(Stored data)
*-*-*

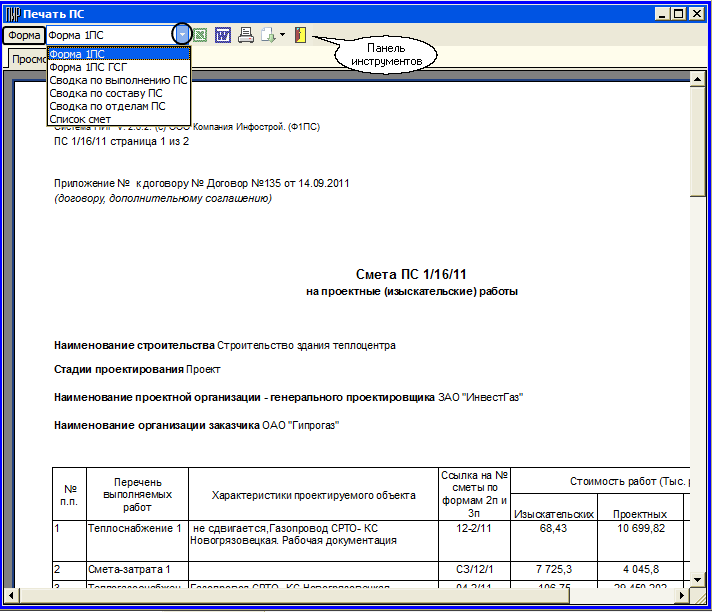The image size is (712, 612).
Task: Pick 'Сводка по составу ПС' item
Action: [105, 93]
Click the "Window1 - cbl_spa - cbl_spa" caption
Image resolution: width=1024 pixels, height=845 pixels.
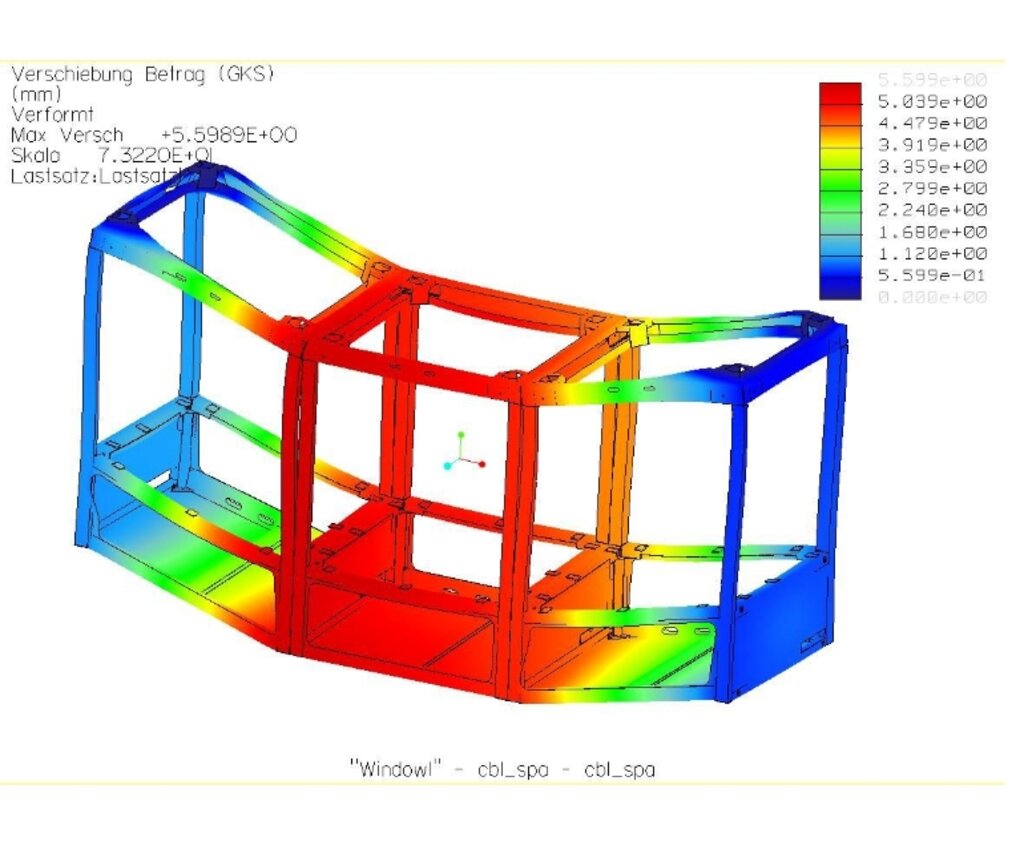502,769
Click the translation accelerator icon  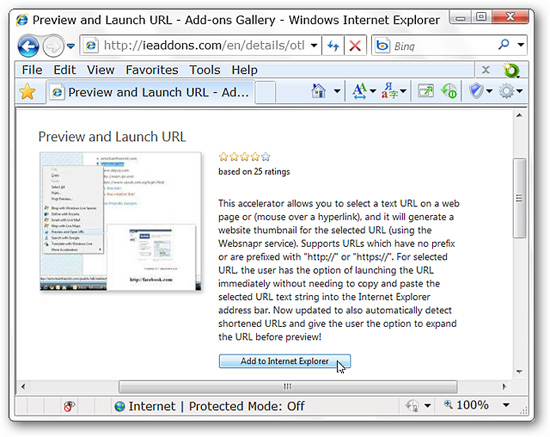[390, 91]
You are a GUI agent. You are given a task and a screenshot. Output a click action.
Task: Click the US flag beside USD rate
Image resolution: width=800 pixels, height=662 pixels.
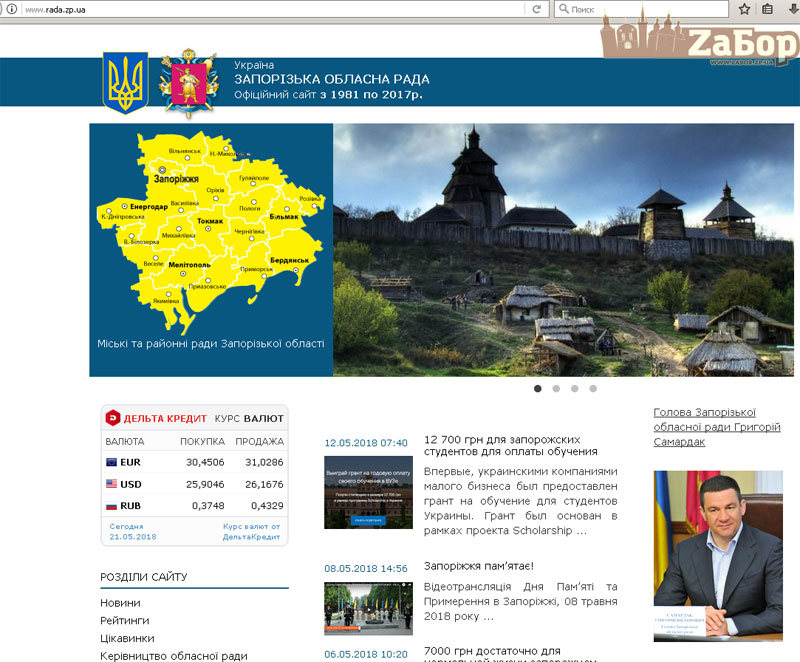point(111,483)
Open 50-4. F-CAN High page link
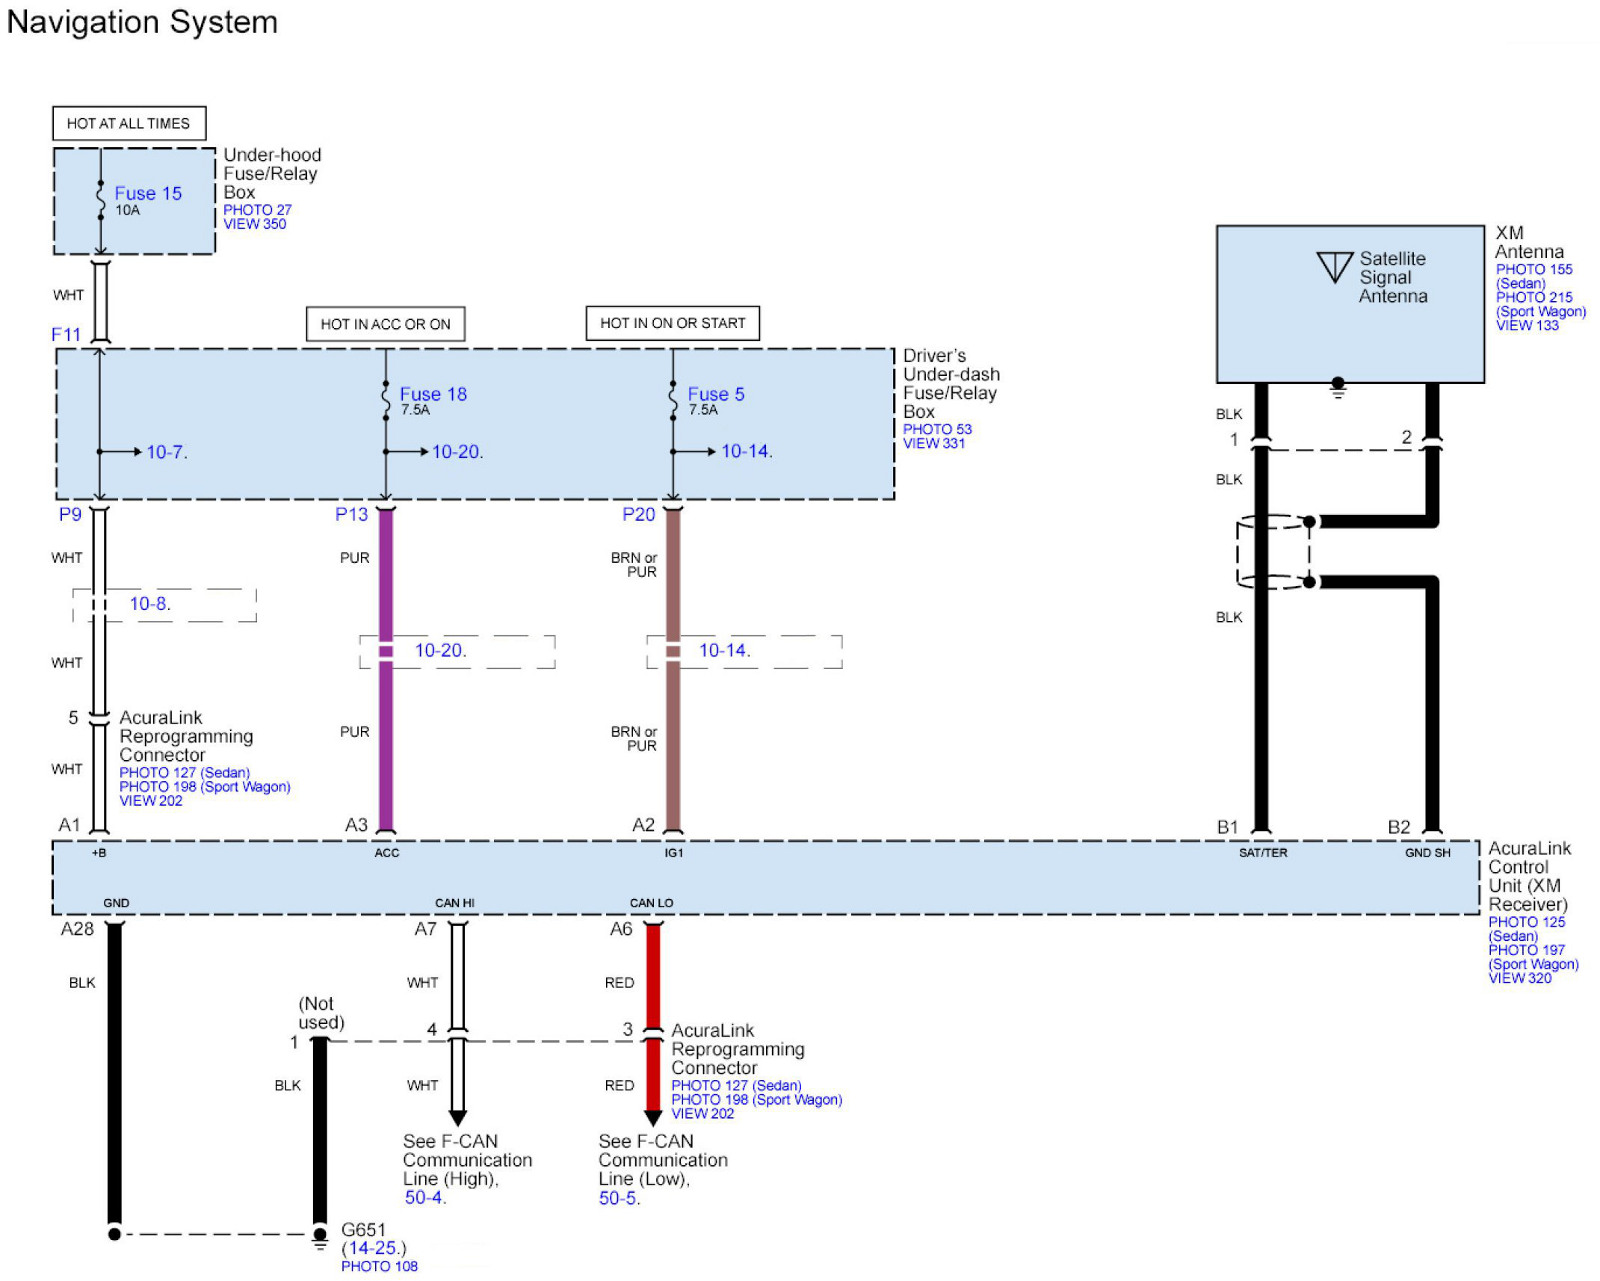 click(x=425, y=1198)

*-*-*

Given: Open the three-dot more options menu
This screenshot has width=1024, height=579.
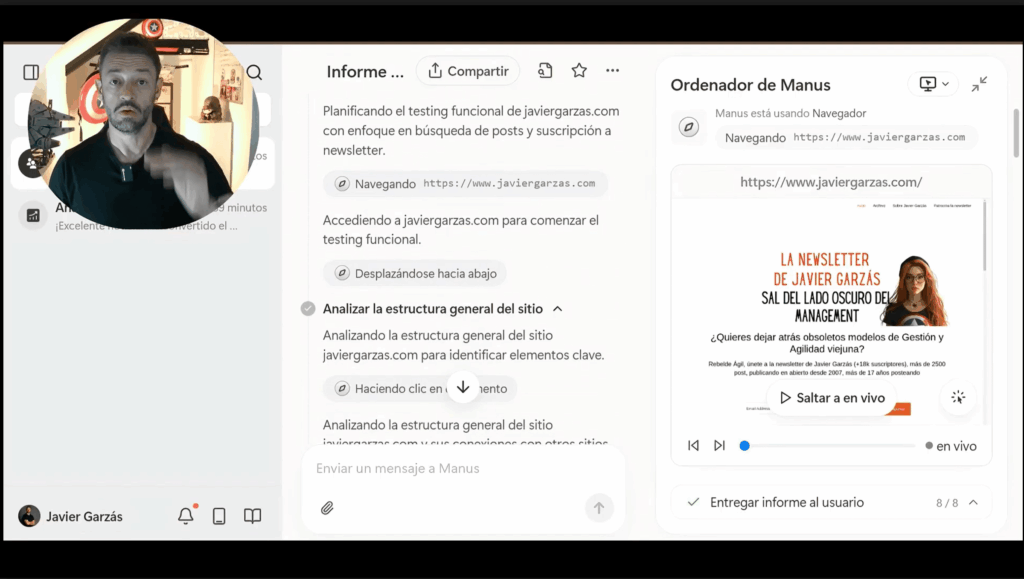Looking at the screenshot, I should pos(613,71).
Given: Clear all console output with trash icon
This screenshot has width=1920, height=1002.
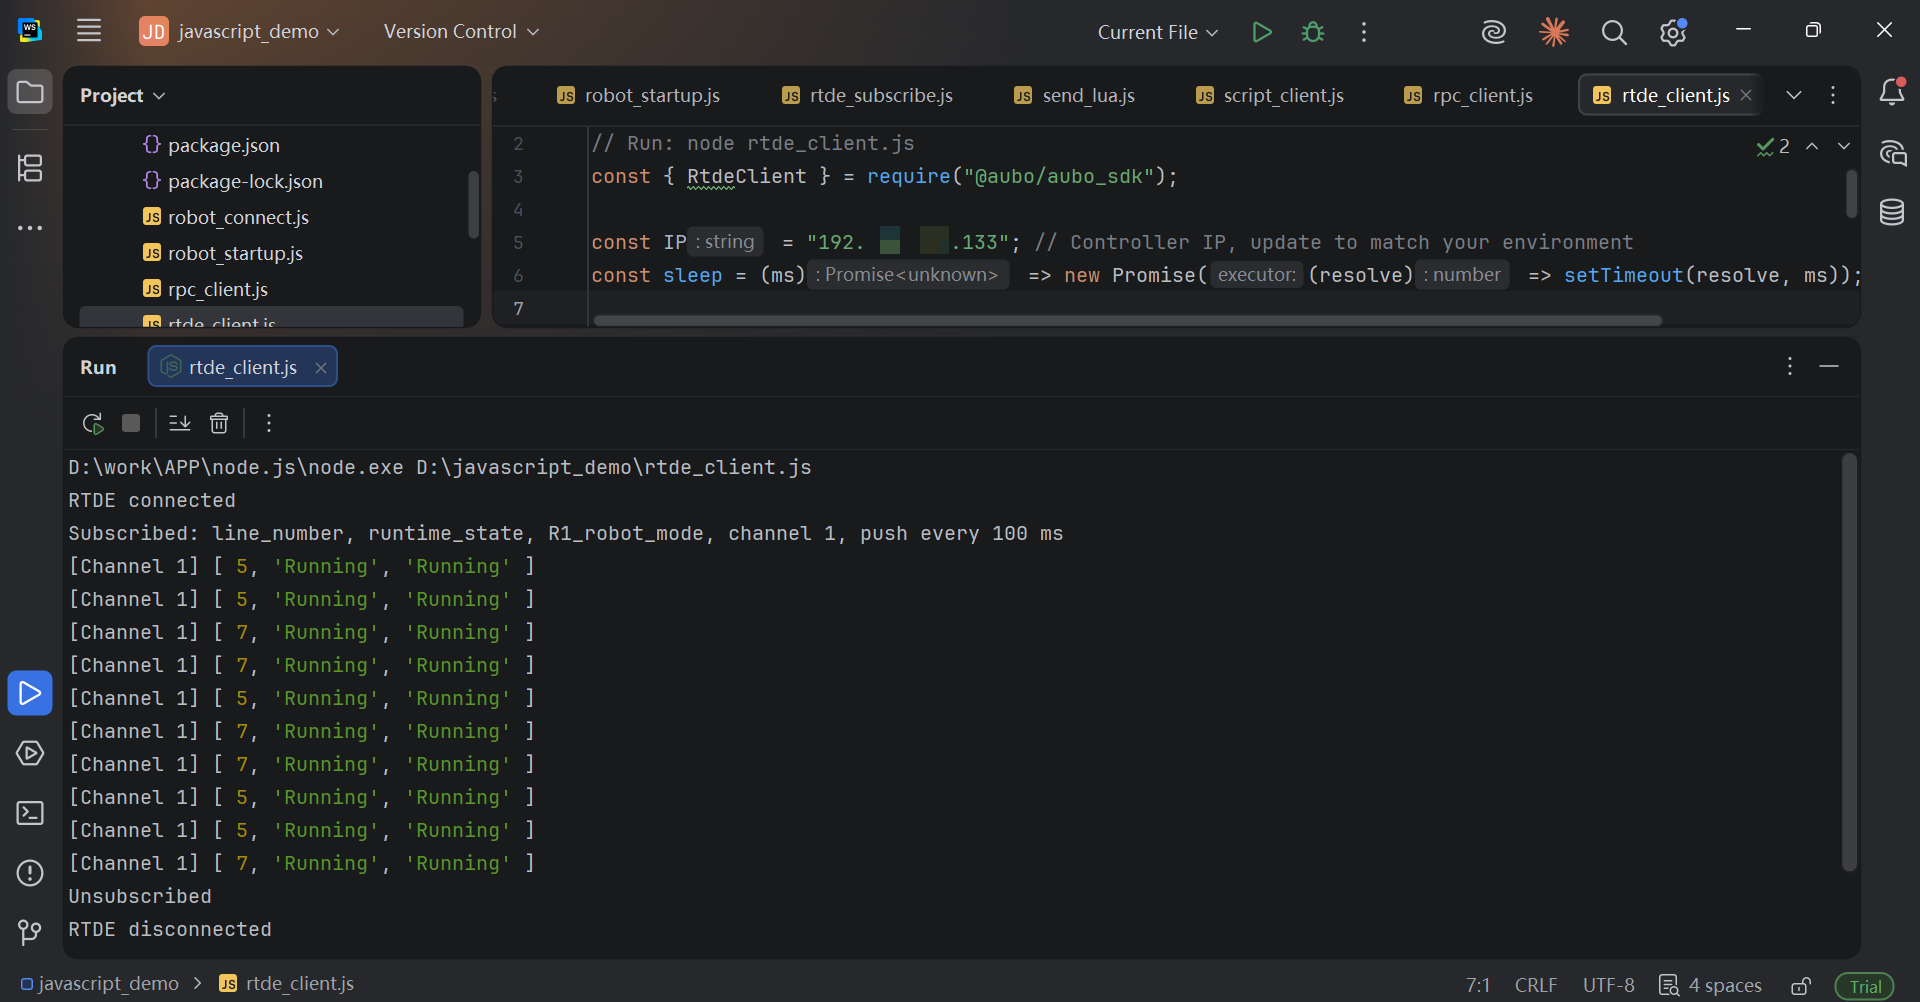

*-*-*

• Your objective:
Write out, word for word, the stretch of entries that begins at the line with "This screenshot has width=1024, height=579." and ends at the line with "This screenshot has width=1920, height=1002.". Pictures do not belong in it.

• Reply to the exercise:
This screenshot has width=1024, height=579.
Looking at the screenshot, I should pos(613,71).
Given: Clear all console output with trash icon
This screenshot has width=1920, height=1002.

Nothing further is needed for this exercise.